■ **Excerpt to read**
▼▼▼

Across food, design and travel, there is a growing trend of consumers blending the new with the familiar, whether revisiting a favorite destination, incorporating modern design in traditional spaces or blending global flavors in cuisine. How do you see this duality of innovation and nostalgia continuing to shape your respective sectors?

SC: We love that people are forgoing one-stop shopping in favor of a mix of old and new, high and low. That’s the balance we always try to strike at AD. It’s a successful recipe for variety, which we encourage and support.

JR: We’re seeing more people who want to travel and have a dining experience that is in keeping with that regions’ cultural traditions. It isn’t necessary to go to Thailand and eat interpretations of French dishes. It is more likely nowadays to have Brazilian or West African cuisine made with French techniques. We are seeing creative interpretations of street food and snacks. And, of course, many chefs want to cook foods from their childhoods and cultures. But we are just seeing more culture being expressed. Azizam, which is Persian home cooking, is a great example.

▲▲▲

■ **Stored data**

▼▼▼

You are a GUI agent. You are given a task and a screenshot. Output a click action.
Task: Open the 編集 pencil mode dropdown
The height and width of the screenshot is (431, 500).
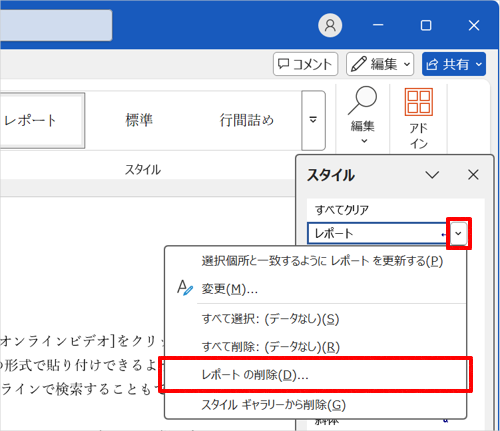pyautogui.click(x=380, y=64)
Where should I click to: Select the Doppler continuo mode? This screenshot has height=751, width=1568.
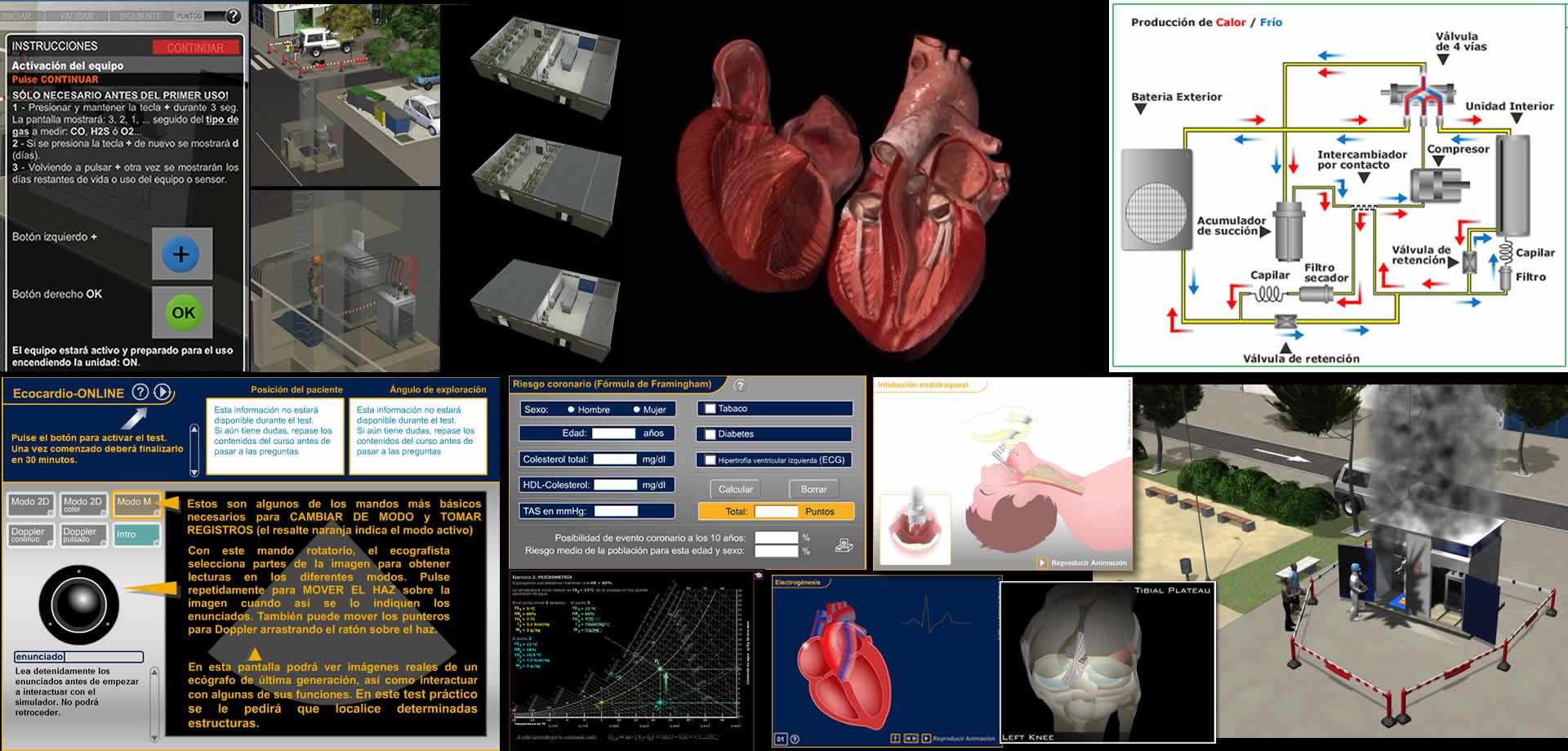[x=31, y=535]
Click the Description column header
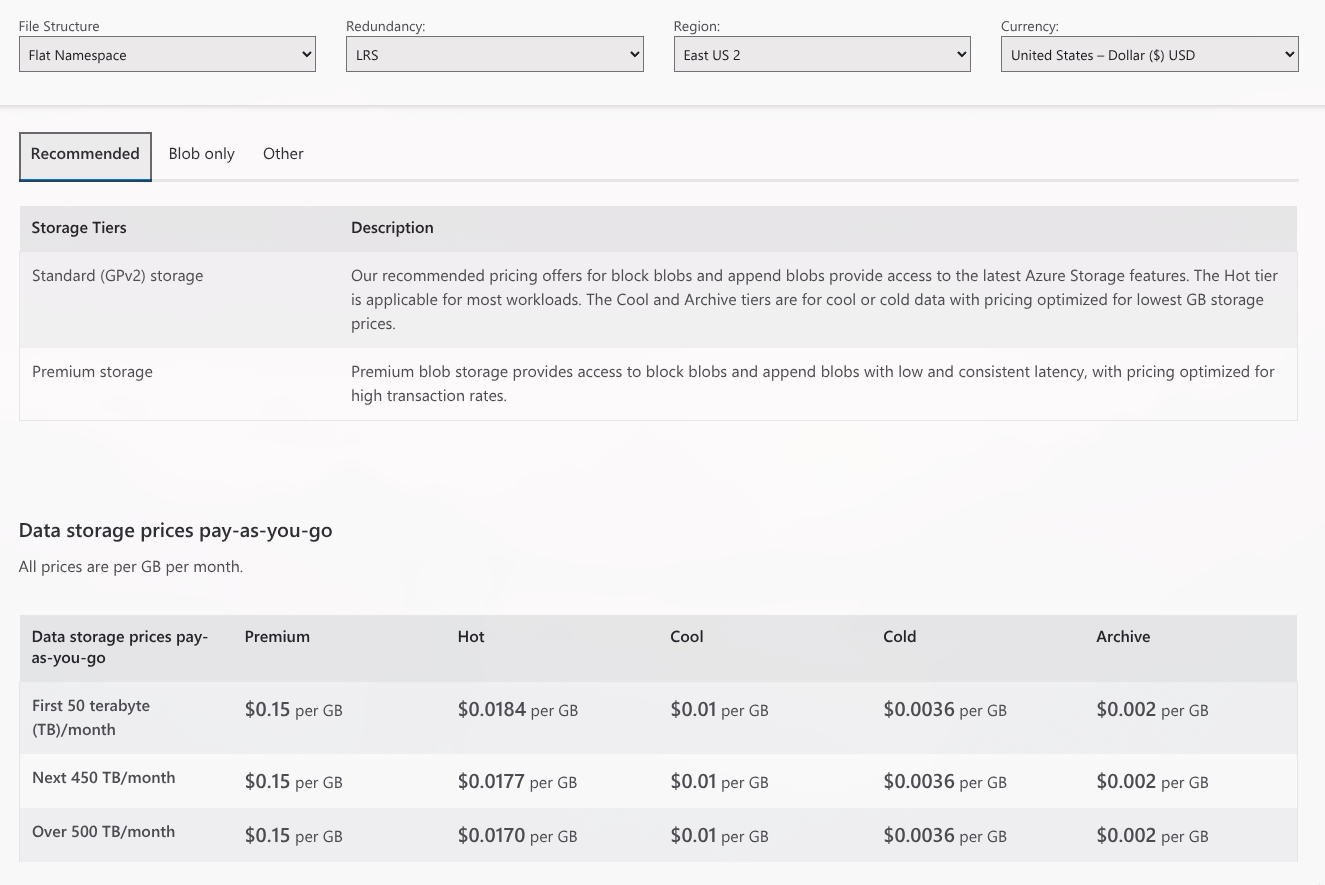Viewport: 1325px width, 885px height. tap(392, 227)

▲▲▲

■ **Apply what you read**
a. Rewrite the interview on food, design and travel from "JR: We’re seeing" through "a great example.", using "Japan" in place of "Thailand".
b. In the interview on food, design and travel, what does JR name as a great example of more culture being expressed?

■ **Answers to the exercise**
a.
JR: We’re seeing more people who want to travel and have a dining experience that is in keeping with that regions’ cultural traditions. It isn’t necessary to go to Japan and eat interpretations of French dishes. It is more likely nowadays to have Brazilian or West African cuisine made with French techniques. We are seeing creative interpretations of street food and snacks. And, of course, many chefs want to cook foods from their childhoods and cultures. But we are just seeing more culture being expressed. Azizam, which is Persian home cooking, is a great example.

b. Azizam, which is Persian home cooking.